Materiality as the North Star
Atkins emphasized that financial materiality should be “the north star” of the SEC’s disclosure framework. “When the SEC’s disclosure regime has been hijacked to require information unmoored from materiality,” he cautioned, “investors do not benefit.”
To ground this vision, Atkins invoked the Supreme Court’s objective standard for materiality — “information is material if there is a substantial likelihood that a reasonable shareholder would consider it important in making an investment decision” — and warned against “information overload.” The key metric, he contended, is not the volume of disclosures but their clarity and relevance to investors.

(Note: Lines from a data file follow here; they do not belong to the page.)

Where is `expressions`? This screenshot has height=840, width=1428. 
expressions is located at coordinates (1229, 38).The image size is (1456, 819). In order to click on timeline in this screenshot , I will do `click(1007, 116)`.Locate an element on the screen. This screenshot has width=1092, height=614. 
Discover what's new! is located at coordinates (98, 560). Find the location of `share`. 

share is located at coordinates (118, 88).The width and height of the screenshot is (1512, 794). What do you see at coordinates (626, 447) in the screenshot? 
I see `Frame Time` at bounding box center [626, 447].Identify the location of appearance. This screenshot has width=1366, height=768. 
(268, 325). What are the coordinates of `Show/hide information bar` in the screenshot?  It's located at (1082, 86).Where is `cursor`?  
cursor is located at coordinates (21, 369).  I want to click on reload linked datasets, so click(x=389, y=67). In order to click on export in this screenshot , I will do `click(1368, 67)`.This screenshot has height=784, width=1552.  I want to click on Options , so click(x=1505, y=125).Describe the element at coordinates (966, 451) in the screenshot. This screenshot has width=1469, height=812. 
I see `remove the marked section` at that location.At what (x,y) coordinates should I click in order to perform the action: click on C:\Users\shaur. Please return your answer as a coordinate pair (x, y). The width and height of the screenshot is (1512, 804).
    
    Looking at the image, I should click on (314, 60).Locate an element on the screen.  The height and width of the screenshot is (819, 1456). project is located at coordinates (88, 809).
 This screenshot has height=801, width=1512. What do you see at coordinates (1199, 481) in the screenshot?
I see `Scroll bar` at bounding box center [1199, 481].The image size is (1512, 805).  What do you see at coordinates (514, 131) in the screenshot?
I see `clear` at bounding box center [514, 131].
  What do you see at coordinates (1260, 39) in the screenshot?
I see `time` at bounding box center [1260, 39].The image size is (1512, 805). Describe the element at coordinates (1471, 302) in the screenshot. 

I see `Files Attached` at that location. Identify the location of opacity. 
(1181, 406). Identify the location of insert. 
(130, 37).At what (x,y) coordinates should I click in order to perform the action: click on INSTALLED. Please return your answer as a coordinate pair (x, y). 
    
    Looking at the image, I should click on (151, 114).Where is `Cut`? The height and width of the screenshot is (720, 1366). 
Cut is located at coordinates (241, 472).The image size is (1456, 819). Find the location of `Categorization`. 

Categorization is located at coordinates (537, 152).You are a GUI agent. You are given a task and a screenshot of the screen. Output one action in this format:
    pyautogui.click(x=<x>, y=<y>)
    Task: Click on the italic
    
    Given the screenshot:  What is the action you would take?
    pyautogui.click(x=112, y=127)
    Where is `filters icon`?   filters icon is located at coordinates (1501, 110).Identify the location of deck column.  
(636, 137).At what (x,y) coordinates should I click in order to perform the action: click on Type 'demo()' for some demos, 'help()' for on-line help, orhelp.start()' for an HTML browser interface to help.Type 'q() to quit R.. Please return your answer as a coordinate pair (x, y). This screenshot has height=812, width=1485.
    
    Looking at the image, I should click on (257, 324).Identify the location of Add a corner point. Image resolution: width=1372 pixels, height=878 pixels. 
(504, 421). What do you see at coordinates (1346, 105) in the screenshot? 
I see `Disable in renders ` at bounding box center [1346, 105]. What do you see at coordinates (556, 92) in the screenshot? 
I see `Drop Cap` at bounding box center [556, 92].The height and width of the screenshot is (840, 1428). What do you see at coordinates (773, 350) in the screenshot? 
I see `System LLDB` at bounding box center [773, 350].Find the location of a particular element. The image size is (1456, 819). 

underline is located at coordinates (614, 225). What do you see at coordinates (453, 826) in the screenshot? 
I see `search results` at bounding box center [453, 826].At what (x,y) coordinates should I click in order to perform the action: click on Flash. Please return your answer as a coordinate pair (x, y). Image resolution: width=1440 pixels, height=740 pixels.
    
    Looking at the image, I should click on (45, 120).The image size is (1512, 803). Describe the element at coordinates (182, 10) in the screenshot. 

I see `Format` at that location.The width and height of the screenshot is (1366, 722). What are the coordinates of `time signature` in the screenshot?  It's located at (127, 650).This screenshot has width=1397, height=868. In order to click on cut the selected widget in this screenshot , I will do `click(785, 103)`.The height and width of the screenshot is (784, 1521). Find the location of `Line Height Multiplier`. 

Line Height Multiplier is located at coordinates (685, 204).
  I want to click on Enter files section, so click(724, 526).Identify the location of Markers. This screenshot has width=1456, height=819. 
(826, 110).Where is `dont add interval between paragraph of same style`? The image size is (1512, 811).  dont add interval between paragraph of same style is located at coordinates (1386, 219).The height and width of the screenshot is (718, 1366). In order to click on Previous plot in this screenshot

Atkins defined an effective disclosure regime as one where “the SEC provides…the minimum effective dose of regulation needed to elicit the information that is material to investors, and we allow market forces to drive the disclosure of any additional aspects of their operations that may be beneficial to investors.” The inverse — an ineffective regime — “would be one where the SEC requires that all companies provide the same information without the ability to tailor the disclosure to their specific circumstances, with the only view that such information should be ‘consistent and comparable’ across companies.”
Atkins pointed to the SEC’s June 2025 roundtable on executive compensation disclosure as one of the first steps to execute his goal of implementing an effective disclosure regime with materiality as its north star. To his surprise, panelists unanimously agreed that the current pay rules’ length and complexity have undermined their usefulness to investors — a consensus that buttresses his case for a “reset” of these and other disclosure standards.
Right-Sizing Disclosure Obligations
Atkins identified scaling disclosure requirements to company size and maturity as his second reform priority. As he noted, “Balancing disclosure obligations with a company’s ability to bear the burdens of compliance is particularly important where Congress has directed the SEC to promulgate a disclosure rule whose costs may have a disproportionate impact on some companies.”
He highlighted two concrete targets for reform. First, the SEC should revisit filer thresholds that currently distinguish between large companies (subject to all disclosure rules) and small companies (subject to only some). The last comprehensive update to these thresholds occurred in 2005 — a gap Atkins denounced as a “dereliction of regulatory upkeep.” Under current rules, companies with a $250 million public float face identical disclosure requirements as those 100 times their size.
Second, Atkins recommended expanding the “IPO on-ramp” established by the 2012 JOBS Act, which gives newly public companies a temporary grace period to operate with reduced regulatory burdens while adjusting to public markets. He argued that allowing companies to remain on the ramp for a minimum number of years, rather than forcing them off as soon as the first year after their IPO, “could provide companies with greater certainty and incentivize more IPOs, especially among smaller companies.”
A Call to Regulatory Will
Atkins characterized the above-described reforms as “only the first steps in a broader effort to realign our markets with their most fundamental purpose, which is to place the full measure of American might where it belongs: in the hands of our citizens instead of the regulatory state.”
“In the coming months,” he continued, “we will pursue the reforms that I have discussed today, and several others, with the urgency and care that they command. We will work closely with Congress and the Administration. We will listen carefully to market participants and to investors… [A]s America’s 250th anniversary approaches, the question before us is not whether our entrepreneurs have the capacity to reinvigorate our capital markets, but whether we, as regulators, have the will. In this new day at the SEC, and under President Trump’s leadership, I am pleased to report that we do.”